The Trump administration’s policies on ethanol, trade, the budget, and the farm bill have added to the uncertainties.
Trump has maintained the support for ethanol that he promised before the Iowa caucuses, but Environmental Protection Agency Administrator Scott Pruitt and Sen. Ted Cruz seem determined to find a way to respond to oil-industry complaints that the Renewable Fuel Standard, which requires the use of ethanol in gasoline, is costing them a lot of money.
Jeff Broin, the founder of POET, the South Dakota company that builds and runs ethanol plants, traveled to Washington in January for a “state of the union” conference sponsored by Vice President Mike Pence to highlight his view that continuing current levels of corn in ethanol is vital to keeping rural America from sinking into a depression. Broin said the way out of the global grain glut is for the Trump administration or Congress to remove barriers to increasing the percentage of ethanol in gasoline. But that idea doesn’t seem to be going anywhere.
A White House meeting with oil- and ethanol-state senators Tuesday resulted in Cruz lifting his hold on Bill Northey, Trump’s nominee for Agriculture undersecretary for farm production and conservation. The Senate quickly confirmed Northey but Sen. Chuck Grassley of Iowa tweeted afterward that there was no resolution to the problem.
For both farmers and agribusiness, the greatest frustrations with the Trump administration are over trade. U.S. agriculture exports have grown exponentially in the quarter-century since the North American Free Trade Agreement was reached and China joined the World Trade Organization. Farmers and meat producers were hoping for big gains out of the Trans-Pacific Partnership from which Trump withdrew.
When Trump makes one of his bombastic statements about Mexico, Canada, China, or the WTO, farm leaders cringe in fear of losing markets.

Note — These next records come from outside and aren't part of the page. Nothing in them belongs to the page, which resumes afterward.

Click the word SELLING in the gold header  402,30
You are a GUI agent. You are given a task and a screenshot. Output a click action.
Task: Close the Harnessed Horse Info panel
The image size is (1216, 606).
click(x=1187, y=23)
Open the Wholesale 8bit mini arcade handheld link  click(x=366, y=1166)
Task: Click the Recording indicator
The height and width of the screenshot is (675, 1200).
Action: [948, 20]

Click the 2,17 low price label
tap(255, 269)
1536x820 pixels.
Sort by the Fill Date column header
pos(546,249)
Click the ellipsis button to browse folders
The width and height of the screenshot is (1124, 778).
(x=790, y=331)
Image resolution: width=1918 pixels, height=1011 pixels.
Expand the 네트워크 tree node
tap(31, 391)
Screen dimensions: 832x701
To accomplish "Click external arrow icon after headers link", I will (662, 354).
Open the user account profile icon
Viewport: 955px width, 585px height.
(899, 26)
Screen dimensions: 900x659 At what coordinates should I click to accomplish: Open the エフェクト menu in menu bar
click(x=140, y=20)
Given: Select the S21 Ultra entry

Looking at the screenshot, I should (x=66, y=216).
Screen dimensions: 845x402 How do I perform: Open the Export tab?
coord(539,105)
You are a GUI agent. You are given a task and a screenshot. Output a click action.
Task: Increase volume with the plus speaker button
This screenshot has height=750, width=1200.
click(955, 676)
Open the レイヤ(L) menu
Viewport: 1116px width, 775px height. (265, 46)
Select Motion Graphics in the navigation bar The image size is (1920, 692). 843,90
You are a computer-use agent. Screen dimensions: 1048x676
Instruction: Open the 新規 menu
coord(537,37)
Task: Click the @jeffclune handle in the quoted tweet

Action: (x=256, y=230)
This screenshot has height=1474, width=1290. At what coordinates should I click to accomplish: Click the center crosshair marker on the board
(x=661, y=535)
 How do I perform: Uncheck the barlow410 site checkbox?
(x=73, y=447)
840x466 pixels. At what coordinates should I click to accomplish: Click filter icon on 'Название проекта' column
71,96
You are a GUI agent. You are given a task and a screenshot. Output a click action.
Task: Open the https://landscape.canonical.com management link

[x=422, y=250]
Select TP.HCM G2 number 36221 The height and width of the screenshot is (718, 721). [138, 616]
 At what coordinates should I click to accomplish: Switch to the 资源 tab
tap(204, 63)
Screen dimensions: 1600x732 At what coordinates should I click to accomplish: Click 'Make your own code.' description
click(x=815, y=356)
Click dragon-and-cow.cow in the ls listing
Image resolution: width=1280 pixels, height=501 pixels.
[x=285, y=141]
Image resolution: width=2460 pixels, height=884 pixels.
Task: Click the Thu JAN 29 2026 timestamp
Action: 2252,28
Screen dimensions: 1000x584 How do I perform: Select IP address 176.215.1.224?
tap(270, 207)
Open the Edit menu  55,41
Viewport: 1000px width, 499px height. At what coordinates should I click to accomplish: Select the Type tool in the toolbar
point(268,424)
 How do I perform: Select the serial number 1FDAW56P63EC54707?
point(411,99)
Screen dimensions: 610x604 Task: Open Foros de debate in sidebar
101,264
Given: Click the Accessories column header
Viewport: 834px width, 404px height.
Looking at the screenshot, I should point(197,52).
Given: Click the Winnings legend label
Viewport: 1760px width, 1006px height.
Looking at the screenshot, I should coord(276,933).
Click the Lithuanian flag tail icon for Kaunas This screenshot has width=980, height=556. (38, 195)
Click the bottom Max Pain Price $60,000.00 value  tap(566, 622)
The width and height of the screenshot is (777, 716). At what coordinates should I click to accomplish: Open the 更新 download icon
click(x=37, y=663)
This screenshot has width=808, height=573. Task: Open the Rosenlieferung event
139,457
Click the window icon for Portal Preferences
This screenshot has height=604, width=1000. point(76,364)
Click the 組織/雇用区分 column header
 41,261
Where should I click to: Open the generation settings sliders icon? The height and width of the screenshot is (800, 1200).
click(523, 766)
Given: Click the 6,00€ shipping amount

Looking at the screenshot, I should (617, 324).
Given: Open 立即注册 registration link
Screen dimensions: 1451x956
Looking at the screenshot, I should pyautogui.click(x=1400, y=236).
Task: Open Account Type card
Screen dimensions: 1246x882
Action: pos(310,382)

Every farm meeting this winter has had a session at which analysts have tried to help producers understand what Trump will really do on trade. The International Sweetener Colloquium, sponsored by the Sweetener Users Association and the International Dairy Foods Association last month in Florida, featured William Reinsch, the former head of the Foreign Trade Council who is now at the Center for Strategic and International Studies. Reinsch said a senator who met with Trump to urge him not to withdraw from NAFTA reported, “We didn’t disarm him, we just re-aimed him” toward China.
But Trump’s attitude toward China scares the farmers at least as much as his criticism of NAFTA. When Commerce Secretary Wilbur Ross recommended punitive tariffs on imported steel and aluminum, American Soybean Association President John Heisdorffer noted that China purchases a third of the soybeans grown in the United States, more than all other foreign customers combined, and that the Chinese have already identified soybeans as a target for retaliation.
“These potential tariffs have the potential to make life very hard for soybean farmers,” Heisdorffer said. “Prices are down 40 percent and farm income is down 50 percent, and we simply can’t afford for those numbers to get worse.”
Then there’s the farm bill. Trump pledged his support for crop insurance to the American Farm Bureau Federation annual convention, but his budget would reduce spending for it and other farm programs and eliminate an international food aid program that takes U.S. commodities off the market.
Commodity producers are unlikely to boo Perdue here the way anti-hunger advocates booed an Agriculture Department official this week over the administration’s proposal to replace food stamps with boxes of food. But the frustration is growing and warrants watching from now to November.